### Problem requirements
Which lines in the records below contain the word "axis"? Copy each one out.

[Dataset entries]

┌──

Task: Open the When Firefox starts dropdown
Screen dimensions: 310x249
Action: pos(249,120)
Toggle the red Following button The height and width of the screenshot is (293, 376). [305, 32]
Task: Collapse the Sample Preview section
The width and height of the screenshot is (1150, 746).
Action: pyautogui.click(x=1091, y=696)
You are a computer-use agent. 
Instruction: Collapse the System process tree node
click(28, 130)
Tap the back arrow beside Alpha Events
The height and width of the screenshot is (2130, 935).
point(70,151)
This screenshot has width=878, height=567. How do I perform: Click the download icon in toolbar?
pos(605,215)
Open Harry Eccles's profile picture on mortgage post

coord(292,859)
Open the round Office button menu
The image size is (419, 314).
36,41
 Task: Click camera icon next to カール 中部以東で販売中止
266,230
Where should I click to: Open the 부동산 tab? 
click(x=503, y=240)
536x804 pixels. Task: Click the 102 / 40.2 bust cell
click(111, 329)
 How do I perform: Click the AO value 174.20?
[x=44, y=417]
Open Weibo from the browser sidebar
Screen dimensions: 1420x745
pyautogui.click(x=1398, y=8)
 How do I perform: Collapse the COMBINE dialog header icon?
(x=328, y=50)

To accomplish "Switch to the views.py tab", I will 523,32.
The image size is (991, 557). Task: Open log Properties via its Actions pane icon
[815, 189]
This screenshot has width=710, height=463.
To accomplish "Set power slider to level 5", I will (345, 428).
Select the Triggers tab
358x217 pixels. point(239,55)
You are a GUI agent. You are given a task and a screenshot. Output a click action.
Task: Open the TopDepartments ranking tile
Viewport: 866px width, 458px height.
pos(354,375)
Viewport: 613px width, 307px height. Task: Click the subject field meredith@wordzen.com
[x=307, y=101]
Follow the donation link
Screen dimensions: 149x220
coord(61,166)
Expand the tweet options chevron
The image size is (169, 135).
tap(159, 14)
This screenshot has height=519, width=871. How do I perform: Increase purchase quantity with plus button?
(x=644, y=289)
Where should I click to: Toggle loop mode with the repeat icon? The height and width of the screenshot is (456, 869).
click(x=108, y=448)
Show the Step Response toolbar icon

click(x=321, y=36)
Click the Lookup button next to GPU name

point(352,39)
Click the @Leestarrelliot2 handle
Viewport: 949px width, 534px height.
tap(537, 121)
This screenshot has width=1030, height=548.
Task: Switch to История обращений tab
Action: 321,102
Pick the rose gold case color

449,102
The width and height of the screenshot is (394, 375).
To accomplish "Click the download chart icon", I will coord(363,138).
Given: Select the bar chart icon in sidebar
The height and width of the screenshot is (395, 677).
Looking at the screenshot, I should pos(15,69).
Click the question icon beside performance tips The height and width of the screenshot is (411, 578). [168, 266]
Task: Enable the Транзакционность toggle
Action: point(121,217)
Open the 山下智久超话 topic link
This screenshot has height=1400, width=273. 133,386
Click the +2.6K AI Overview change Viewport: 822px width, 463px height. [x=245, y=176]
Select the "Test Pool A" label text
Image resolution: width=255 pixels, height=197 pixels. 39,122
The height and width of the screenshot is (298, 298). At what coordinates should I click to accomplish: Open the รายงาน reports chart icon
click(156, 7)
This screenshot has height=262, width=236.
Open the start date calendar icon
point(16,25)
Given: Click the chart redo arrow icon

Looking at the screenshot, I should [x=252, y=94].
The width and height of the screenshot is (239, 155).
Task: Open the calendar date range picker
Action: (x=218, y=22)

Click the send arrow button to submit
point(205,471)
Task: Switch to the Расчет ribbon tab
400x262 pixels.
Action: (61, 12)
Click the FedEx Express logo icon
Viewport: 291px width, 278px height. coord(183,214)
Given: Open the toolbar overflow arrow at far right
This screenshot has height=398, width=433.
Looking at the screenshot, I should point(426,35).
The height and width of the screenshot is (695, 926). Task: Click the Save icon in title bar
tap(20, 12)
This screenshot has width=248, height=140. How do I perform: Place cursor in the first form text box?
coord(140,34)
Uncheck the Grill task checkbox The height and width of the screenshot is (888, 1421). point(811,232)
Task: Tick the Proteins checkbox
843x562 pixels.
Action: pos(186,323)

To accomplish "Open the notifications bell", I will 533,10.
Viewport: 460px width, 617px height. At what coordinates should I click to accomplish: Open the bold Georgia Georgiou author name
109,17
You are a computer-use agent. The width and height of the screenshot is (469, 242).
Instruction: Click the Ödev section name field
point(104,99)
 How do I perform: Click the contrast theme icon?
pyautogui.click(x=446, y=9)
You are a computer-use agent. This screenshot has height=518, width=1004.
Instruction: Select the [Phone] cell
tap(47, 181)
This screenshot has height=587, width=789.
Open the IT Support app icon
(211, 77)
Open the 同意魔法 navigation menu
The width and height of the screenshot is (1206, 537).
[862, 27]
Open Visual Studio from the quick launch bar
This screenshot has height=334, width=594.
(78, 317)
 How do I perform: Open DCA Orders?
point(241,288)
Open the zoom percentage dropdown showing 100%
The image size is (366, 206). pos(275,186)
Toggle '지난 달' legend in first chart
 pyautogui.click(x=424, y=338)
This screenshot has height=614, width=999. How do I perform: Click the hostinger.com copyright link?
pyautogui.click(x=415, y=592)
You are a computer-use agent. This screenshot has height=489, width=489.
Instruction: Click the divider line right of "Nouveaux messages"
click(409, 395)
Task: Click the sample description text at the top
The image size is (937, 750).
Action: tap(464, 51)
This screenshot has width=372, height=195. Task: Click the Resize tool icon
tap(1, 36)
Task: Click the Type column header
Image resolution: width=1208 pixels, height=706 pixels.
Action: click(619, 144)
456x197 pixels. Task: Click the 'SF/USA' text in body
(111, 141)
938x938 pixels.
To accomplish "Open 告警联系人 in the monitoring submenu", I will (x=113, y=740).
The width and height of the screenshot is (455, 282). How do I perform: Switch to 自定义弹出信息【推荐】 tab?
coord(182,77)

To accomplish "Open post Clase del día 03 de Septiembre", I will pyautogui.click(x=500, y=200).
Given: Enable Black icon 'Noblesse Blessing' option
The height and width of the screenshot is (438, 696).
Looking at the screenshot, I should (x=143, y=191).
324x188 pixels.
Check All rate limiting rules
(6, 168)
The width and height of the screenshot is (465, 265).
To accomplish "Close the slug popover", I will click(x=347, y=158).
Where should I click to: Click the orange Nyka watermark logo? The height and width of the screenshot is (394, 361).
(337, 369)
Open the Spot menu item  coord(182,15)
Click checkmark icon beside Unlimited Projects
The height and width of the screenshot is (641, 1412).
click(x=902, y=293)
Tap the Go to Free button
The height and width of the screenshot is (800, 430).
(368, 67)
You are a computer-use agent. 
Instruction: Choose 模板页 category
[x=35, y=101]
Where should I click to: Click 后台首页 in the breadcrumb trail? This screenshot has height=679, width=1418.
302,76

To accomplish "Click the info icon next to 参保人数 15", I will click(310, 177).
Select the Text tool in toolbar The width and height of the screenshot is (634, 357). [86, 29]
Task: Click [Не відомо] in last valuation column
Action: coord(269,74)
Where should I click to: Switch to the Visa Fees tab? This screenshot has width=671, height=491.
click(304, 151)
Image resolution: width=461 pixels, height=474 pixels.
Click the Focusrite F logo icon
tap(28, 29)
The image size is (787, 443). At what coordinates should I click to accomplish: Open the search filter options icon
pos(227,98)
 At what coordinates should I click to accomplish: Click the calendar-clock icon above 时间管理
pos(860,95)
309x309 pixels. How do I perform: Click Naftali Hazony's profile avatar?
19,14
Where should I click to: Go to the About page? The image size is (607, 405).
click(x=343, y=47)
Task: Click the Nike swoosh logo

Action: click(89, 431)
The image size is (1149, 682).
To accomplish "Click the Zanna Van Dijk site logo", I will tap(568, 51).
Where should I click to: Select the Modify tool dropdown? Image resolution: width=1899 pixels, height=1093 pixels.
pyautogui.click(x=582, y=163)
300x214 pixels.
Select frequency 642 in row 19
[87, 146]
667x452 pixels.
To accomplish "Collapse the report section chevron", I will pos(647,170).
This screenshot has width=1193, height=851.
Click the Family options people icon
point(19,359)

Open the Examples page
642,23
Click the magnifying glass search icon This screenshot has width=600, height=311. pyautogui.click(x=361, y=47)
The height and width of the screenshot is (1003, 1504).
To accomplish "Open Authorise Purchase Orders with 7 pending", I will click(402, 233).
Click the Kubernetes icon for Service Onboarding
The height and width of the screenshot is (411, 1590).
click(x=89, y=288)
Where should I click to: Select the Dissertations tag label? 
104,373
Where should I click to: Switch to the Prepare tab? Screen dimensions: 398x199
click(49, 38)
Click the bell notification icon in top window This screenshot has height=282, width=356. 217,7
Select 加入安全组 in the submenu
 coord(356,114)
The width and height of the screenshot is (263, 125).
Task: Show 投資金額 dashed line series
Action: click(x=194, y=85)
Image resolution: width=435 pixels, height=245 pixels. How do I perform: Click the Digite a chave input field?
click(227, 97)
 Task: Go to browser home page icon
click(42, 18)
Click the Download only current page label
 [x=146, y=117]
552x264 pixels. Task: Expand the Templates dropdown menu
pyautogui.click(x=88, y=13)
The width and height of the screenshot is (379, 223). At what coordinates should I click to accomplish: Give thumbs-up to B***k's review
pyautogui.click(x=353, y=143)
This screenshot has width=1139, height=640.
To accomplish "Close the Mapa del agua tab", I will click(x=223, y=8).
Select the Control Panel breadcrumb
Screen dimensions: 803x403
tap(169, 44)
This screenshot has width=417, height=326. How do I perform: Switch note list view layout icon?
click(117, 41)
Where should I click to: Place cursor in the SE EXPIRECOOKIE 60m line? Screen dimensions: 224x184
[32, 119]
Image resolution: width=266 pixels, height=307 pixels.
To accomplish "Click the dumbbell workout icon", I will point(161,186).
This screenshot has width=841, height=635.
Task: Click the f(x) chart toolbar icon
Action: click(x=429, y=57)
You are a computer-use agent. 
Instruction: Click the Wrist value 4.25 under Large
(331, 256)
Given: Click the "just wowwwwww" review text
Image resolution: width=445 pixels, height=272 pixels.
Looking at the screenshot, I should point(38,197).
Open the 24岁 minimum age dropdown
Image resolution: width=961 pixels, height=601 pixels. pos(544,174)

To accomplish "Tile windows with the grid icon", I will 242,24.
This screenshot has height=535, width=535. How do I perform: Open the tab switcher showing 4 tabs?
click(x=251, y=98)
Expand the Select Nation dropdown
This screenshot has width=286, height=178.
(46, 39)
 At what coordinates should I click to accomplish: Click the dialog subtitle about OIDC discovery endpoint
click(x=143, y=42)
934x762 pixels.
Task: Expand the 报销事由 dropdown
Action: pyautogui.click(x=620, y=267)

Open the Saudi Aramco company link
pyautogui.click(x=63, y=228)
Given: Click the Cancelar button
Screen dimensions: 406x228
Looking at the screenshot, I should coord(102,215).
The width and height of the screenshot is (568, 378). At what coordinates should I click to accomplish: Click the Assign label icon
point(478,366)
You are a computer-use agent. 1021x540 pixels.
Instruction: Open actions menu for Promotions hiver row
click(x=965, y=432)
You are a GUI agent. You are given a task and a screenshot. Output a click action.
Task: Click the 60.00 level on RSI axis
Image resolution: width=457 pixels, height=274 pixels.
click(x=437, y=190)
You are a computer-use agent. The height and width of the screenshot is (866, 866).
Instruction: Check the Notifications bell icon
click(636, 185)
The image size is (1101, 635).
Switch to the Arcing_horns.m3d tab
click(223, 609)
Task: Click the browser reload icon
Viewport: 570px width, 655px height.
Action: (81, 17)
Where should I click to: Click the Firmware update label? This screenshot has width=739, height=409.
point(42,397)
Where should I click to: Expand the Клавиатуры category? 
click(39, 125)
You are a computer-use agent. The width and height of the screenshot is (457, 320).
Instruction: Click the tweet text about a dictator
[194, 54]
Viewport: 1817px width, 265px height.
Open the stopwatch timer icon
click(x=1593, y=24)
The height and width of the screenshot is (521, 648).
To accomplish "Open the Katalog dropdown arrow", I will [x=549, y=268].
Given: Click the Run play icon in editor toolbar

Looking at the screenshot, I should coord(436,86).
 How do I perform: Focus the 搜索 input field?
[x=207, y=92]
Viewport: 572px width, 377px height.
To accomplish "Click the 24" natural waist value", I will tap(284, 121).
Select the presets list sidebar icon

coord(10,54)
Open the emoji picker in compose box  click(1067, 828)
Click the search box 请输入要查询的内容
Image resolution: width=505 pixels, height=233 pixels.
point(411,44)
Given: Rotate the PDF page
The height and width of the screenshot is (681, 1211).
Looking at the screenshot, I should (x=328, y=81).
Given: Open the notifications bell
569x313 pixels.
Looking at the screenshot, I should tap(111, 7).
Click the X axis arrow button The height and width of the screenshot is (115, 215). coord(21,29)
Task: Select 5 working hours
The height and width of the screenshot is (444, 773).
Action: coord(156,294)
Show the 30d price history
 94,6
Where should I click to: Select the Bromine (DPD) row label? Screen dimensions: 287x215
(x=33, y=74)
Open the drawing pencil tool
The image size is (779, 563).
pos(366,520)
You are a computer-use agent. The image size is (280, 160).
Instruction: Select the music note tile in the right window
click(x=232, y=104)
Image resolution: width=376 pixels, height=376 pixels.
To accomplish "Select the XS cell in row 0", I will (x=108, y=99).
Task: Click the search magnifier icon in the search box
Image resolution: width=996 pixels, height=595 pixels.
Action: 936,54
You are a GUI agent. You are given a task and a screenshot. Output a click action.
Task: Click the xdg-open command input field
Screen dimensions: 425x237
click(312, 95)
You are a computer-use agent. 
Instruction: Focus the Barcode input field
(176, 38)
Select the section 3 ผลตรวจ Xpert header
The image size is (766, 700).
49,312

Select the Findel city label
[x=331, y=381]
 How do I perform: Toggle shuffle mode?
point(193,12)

└──

### Exercise solution
Task: Click the 60.00 level on RSI axis
Click the X axis arrow button The height and width of the screenshot is (115, 215). coord(21,29)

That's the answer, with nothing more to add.